▶ Alıntı Metin:
Editör masasının sorularını yanıtlayan Berat Albayrak'ın konuşmasından satır başları şu şekilde:
'TÜRK AKIMI'NIN İNŞASINA 2017'DE BAŞLAYACAK'
- Türk Akımı'nın ikinci hattı Avrupa piyasasının akıbetiyle ilişkili bir husus. Türk Akımı, Türkiye'nin özellikle Batı hattı özelinde yaşanabilecek krizleri elimine etmek için önemli bir proje. 2017 itibarıyla inşaatın başlaması planlanıyor, projenin ilk kısmının 2019'a yetişmesi konusunda bir gecikme öngörmüyoruz.
'RUS TARAFIYLA ÇOK VERİMLİ TOPLANTILAR YAPTIK'
Önce Güney Akım sonra Türk Akımı… Biliyorsunuz isim değişikliği oldu. Rusya ve Ukrayna arasında yaşanan krizle daha da hızlanan bir süreçten bahsediyoruz. Rusya ve Ukrayna arasındaki durumdan dolayı daha da hızlanan bir süreç. Kontratları sona eriyor. Rusya yeni bir alternatif geliştirdi ve yeni bir proje ortaya koydu. Bunun Türkiye olduğu kadar Avrupa kanalı da var. Türkiye Türk Akımı'nda belli bir mesafe alınmıştı ama 24 Kasım'da yaşananlarla 7-8 aylık bir problem yaşandı. Son günlerdeki yakınlaşmayla projede mutabakata vardık. Türkiye üzerinden Avrupa'ya gaz gönderilmesi Avrupa piyasasıyla ilgili. Attığımız imzalar Türkiye için kazan kazan olmuştur. Arz ve kaynak çeşitliliği bakımından önemli bir projedir. Rus tarafıyla çok verimli toplantılar yaptık. Türk Akımı batı hattı üzerinde yaşanabilecek krizlerle mücadele etmek için önemli bir proje.

▶ Veri Bloğu:

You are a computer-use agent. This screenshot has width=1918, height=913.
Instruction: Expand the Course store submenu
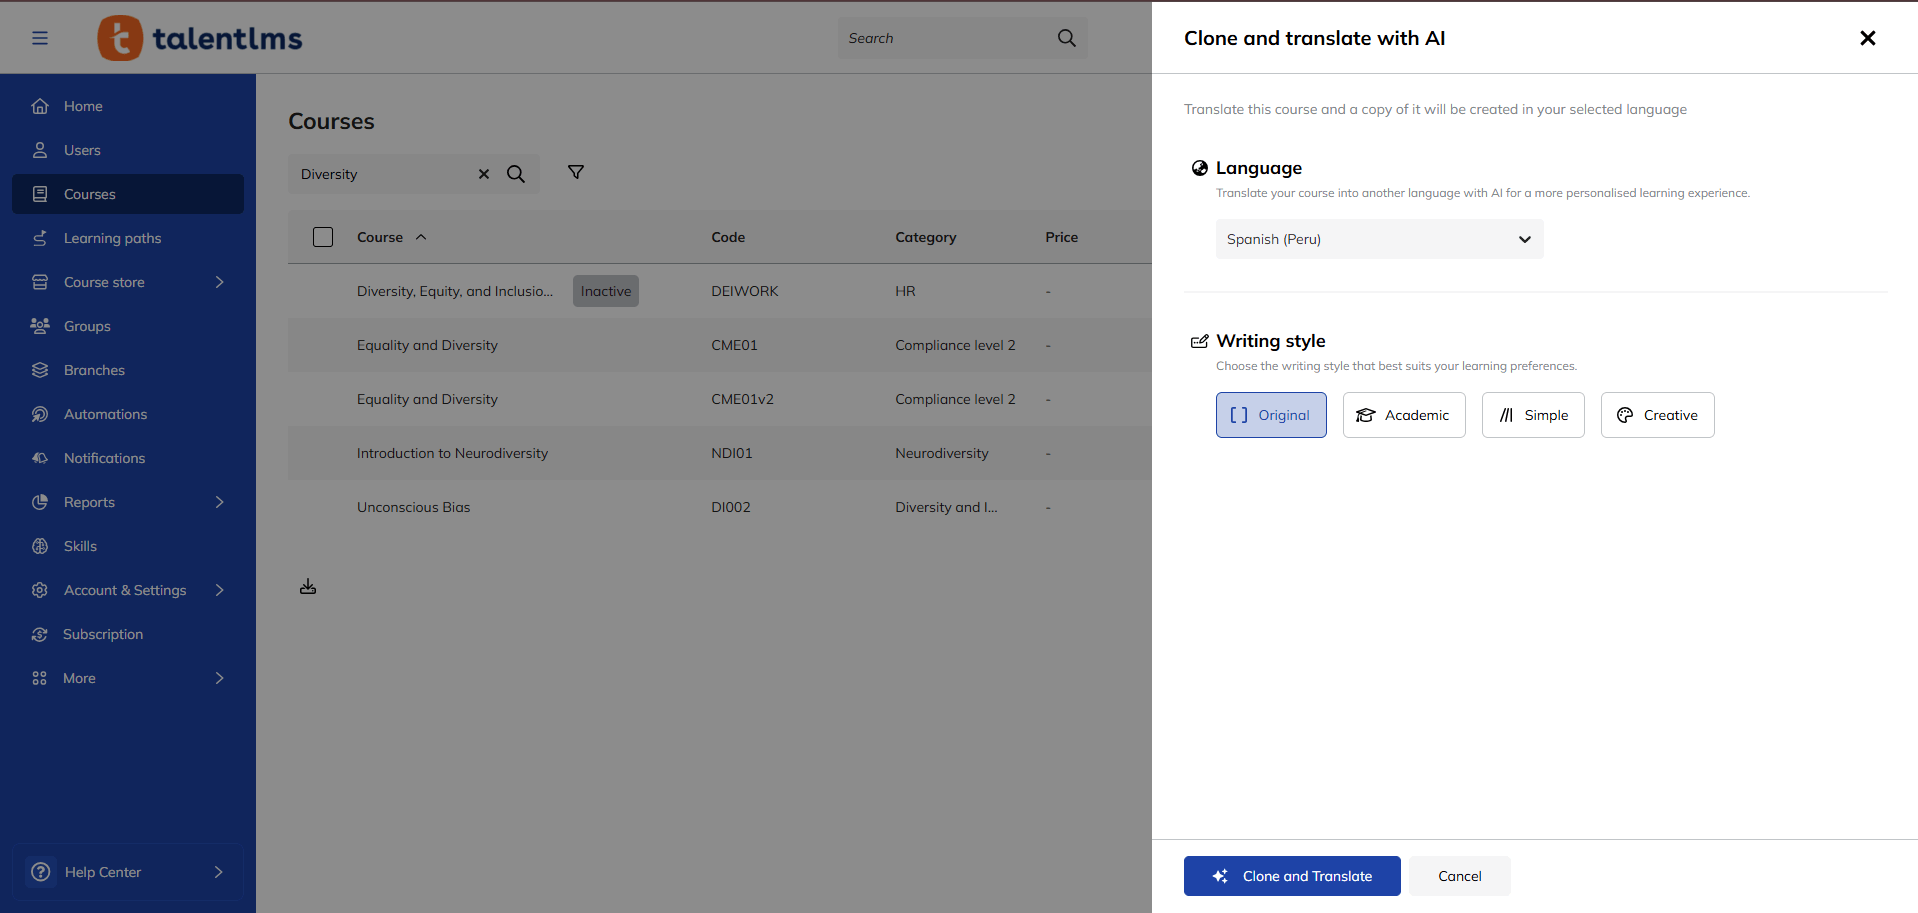[219, 282]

▶ Görev 1: Türk Akımı metnine göre projenin inşaatının hangi yıl başlaması planlanıyor?
▶ Görev 2: Türk Akımı metninde "Editör masasının sorularını" sözleriyle başlayıp "bir gecikme öngörmüyoruz." sözleriyle biten bölümü aynen tekrarlayın.
Veriler, metinden ayrı ve bağımsız bir malzemedir.

▶ Tam Çözüm 1: İnşaatın 2017 itibarıyla başlaması planlanıyor.

▶ Tam Çözüm 2:
Editör masasının sorularını yanıtlayan Berat Albayrak'ın konuşmasından satır başları şu şekilde:
'TÜRK AKIMI'NIN İNŞASINA 2017'DE BAŞLAYACAK'
- Türk Akımı'nın ikinci hattı Avrupa piyasasının akıbetiyle ilişkili bir husus. Türk Akımı, Türkiye'nin özellikle Batı hattı özelinde yaşanabilecek krizleri elimine etmek için önemli bir proje. 2017 itibarıyla inşaatın başlaması planlanıyor, projenin ilk kısmının 2019'a yetişmesi konusunda bir gecikme öngörmüyoruz.